WHAT TO WORK ON
Transcribe the whole listing below line for line, changing nothing.

(Stored items from a collection)
★ ★ ★ ★ ★

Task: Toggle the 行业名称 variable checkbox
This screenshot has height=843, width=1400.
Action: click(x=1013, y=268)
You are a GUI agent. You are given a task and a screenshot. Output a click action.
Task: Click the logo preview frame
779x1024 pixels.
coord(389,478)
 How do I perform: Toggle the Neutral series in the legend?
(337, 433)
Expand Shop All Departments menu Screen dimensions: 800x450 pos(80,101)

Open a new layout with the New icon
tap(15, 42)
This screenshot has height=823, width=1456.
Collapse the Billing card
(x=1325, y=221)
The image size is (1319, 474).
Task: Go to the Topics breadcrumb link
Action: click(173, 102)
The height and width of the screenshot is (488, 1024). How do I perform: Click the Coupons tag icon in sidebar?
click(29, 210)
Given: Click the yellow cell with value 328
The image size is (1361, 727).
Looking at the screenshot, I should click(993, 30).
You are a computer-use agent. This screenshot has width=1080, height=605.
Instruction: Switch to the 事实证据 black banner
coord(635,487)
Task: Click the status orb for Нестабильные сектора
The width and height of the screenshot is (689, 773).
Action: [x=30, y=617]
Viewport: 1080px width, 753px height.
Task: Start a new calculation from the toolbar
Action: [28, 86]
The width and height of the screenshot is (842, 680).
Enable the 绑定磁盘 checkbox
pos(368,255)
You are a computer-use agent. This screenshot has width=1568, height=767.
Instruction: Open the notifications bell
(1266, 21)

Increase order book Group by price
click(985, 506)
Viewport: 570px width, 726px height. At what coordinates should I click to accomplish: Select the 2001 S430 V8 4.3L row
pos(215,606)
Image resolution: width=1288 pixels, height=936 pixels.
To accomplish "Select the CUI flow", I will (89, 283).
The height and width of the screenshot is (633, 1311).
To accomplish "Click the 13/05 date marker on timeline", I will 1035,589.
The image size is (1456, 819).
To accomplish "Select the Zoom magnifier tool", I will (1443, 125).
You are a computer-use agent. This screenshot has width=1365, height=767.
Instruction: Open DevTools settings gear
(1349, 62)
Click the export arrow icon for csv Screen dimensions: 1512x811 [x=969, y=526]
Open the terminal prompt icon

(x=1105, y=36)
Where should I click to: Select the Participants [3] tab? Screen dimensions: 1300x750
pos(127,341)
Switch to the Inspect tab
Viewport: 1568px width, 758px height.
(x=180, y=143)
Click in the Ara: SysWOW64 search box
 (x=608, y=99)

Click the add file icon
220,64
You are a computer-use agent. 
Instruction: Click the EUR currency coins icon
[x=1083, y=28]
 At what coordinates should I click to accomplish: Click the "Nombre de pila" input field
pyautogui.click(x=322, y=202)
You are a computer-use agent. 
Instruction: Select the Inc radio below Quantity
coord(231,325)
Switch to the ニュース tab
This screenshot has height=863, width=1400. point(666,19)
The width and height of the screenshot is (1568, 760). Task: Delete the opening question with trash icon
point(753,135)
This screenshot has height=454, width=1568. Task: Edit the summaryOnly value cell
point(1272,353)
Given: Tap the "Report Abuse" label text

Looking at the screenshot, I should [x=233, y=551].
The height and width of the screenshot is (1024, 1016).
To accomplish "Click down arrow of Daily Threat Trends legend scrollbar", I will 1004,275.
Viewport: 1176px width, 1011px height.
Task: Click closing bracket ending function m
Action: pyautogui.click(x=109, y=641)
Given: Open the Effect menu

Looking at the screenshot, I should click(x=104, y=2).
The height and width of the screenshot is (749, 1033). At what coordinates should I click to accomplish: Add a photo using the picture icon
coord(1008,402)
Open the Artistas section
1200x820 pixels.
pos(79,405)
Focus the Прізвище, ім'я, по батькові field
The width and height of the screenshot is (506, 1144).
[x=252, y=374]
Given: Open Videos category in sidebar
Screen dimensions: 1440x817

★ ★ ★ ★ ★

FINISHED ANSWER
Task: Toggle the 行业名称 variable checkbox
This screenshot has height=843, width=1400.
Action: click(x=1013, y=268)
You are a GUI agent. You are given a task and a screenshot. Output a click action.
Task: Click the logo preview frame
779x1024 pixels.
coord(389,478)
 How do I perform: Toggle the Neutral series in the legend?
(337, 433)
Expand Shop All Departments menu Screen dimensions: 800x450 pos(80,101)

Open a new layout with the New icon
tap(15, 42)
This screenshot has height=823, width=1456.
Collapse the Billing card
(x=1325, y=221)
The image size is (1319, 474).
Task: Go to the Topics breadcrumb link
Action: click(173, 102)
The height and width of the screenshot is (488, 1024). How do I perform: Click the Coupons tag icon in sidebar?
click(29, 210)
Given: Click the yellow cell with value 328
The image size is (1361, 727).
Looking at the screenshot, I should click(993, 30).
You are a computer-use agent. This screenshot has width=1080, height=605.
Instruction: Switch to the 事实证据 black banner
coord(635,487)
Task: Click the status orb for Нестабильные сектора
The width and height of the screenshot is (689, 773).
Action: [x=30, y=617]
Viewport: 1080px width, 753px height.
Task: Start a new calculation from the toolbar
Action: [28, 86]
The width and height of the screenshot is (842, 680).
Enable the 绑定磁盘 checkbox
pos(368,255)
You are a computer-use agent. This screenshot has width=1568, height=767.
Instruction: Open the notifications bell
(1266, 21)

Increase order book Group by price
click(985, 506)
Viewport: 570px width, 726px height. At what coordinates should I click to accomplish: Select the 2001 S430 V8 4.3L row
pos(215,606)
Image resolution: width=1288 pixels, height=936 pixels.
To accomplish "Select the CUI flow", I will (89, 283).
The height and width of the screenshot is (633, 1311).
To accomplish "Click the 13/05 date marker on timeline", I will 1035,589.
The image size is (1456, 819).
To accomplish "Select the Zoom magnifier tool", I will (1443, 125).
You are a computer-use agent. This screenshot has width=1365, height=767.
Instruction: Open DevTools settings gear
(1349, 62)
Click the export arrow icon for csv Screen dimensions: 1512x811 [x=969, y=526]
Open the terminal prompt icon

(x=1105, y=36)
Where should I click to: Select the Participants [3] tab? Screen dimensions: 1300x750
pos(127,341)
Switch to the Inspect tab
Viewport: 1568px width, 758px height.
(x=180, y=143)
Click in the Ara: SysWOW64 search box
 (x=608, y=99)

Click the add file icon
220,64
You are a computer-use agent. 
Instruction: Click the EUR currency coins icon
[x=1083, y=28]
 At what coordinates should I click to accomplish: Click the "Nombre de pila" input field
pyautogui.click(x=322, y=202)
You are a computer-use agent. 
Instruction: Select the Inc radio below Quantity
coord(231,325)
Switch to the ニュース tab
This screenshot has height=863, width=1400. point(666,19)
The width and height of the screenshot is (1568, 760). Task: Delete the opening question with trash icon
point(753,135)
This screenshot has height=454, width=1568. Task: Edit the summaryOnly value cell
point(1272,353)
Given: Tap the "Report Abuse" label text

Looking at the screenshot, I should [x=233, y=551].
The height and width of the screenshot is (1024, 1016).
To accomplish "Click down arrow of Daily Threat Trends legend scrollbar", I will 1004,275.
Viewport: 1176px width, 1011px height.
Task: Click closing bracket ending function m
Action: pyautogui.click(x=109, y=641)
Given: Open the Effect menu

Looking at the screenshot, I should click(x=104, y=2).
The height and width of the screenshot is (749, 1033). At what coordinates should I click to accomplish: Add a photo using the picture icon
coord(1008,402)
Open the Artistas section
1200x820 pixels.
pos(79,405)
Focus the Прізвище, ім'я, по батькові field
The width and height of the screenshot is (506, 1144).
[x=252, y=374]
Given: Open Videos category in sidebar
Screen dimensions: 1440x817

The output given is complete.